Overall, I think that Park Lawn can return to exponential growth in the near future and that its goal of reaching $150 million adjusted EBITDA and EPS of $2.00 by 2026 seems achievable. The company is trading at 29.94x price to TTM earnings as of the time of writing but this could drop below 10x in about 4 years if the market valuation remains unchanged. Since 2018, Park Lawn has achieved a 33% adjusted EBITDA CAGR and a 16% adjusted EPS CAGR.
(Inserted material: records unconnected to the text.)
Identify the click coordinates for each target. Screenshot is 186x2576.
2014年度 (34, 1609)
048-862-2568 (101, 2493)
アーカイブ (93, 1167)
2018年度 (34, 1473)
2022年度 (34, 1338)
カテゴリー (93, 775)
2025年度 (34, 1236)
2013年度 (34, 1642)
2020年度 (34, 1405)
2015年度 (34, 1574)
Looking at the risks for the bull case, I think that there are two major ones. First, rising interest rates could make it challenging for Park Lawn to secure funding for its acquisitions, which could lead to a slowdown of its revenue growth rate. Second, the daily trading volume rarely exceeds 50,000 shares which means that there could be significant share price volatility. In my view, it could be dangerous to start a large position as it would be challenging to exit without putting pressure on the share price.
Investor takeaway
Park Lawn looks expensive based on fundamentals at first glance, but the company has an excellent track record of growing revenues and net income over the past decade, and I think that it’s likely to achieve its goal of reaching EPS of $2.00 by 2026. The balance sheet is strong, and I think Park Lawn should be able to finance its M&A strategy without a hitch. The share price has tripled since 2013 and I think there is good upside potential here as revenue growth rates return to above 20% in the near future. However, it seems dangerous to open a large position due to the low trading volume.
Editor’s Note: This article discusses one or more securities that do not trade on a major U.S. exchange. Please be aware of the risks associated with these stocks.